▸ What to work on
Retype the part of the material that opens with the line containing "coordinates (534, 2220)." and closes with the line containing "coordinates (30, 2008).", keeping both of those lines.

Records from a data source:
----------
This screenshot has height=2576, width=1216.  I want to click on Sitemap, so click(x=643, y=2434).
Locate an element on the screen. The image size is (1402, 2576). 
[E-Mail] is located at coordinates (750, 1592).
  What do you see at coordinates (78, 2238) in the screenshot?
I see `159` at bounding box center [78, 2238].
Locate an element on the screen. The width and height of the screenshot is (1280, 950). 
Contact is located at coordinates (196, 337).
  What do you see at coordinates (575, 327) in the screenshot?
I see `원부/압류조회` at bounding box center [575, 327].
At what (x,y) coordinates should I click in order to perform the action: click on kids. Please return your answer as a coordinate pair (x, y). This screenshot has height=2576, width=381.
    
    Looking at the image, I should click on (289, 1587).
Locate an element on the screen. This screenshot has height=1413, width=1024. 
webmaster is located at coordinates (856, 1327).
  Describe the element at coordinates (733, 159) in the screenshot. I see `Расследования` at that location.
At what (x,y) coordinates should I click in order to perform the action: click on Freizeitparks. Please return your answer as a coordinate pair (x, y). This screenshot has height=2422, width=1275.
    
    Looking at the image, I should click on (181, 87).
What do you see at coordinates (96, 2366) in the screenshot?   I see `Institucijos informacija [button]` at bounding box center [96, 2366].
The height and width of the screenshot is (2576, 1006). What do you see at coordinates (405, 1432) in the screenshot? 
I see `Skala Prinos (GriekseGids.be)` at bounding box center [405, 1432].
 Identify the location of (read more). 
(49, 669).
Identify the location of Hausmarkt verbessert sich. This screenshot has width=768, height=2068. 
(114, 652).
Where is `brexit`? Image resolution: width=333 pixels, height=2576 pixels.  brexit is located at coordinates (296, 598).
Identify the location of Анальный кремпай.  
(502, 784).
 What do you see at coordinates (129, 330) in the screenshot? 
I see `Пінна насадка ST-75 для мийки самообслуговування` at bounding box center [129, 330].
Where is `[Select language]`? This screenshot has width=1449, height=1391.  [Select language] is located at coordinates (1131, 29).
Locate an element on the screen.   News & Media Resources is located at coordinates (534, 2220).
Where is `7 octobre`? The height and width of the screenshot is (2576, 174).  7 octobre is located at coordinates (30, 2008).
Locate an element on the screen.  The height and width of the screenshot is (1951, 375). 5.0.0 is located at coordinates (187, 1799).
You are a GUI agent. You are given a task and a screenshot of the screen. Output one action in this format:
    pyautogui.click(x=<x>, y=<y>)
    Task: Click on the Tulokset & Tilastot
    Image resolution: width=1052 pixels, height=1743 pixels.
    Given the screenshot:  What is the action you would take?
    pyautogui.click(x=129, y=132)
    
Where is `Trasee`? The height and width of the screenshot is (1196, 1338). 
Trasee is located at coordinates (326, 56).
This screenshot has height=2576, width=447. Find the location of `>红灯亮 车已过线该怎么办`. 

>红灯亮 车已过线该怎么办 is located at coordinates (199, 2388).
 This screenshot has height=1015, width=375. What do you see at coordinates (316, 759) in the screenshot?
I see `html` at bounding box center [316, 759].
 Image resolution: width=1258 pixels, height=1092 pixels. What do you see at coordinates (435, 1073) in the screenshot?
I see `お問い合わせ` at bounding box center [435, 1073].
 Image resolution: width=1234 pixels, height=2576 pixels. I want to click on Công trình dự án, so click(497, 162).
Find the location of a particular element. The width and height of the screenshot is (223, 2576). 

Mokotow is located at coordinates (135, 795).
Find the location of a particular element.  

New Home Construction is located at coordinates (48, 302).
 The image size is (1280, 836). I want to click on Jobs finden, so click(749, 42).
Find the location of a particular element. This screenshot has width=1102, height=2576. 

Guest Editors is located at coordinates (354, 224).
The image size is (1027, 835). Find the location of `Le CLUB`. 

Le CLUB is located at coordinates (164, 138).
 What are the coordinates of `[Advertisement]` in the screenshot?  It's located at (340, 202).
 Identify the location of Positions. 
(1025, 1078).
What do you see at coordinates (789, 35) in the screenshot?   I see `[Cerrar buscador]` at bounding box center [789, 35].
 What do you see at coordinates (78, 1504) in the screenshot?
----------
▸ The response
Locate an element on the screen.   News & Media Resources is located at coordinates (534, 2220).
Where is `7 octobre`? The height and width of the screenshot is (2576, 174).  7 octobre is located at coordinates (30, 2008).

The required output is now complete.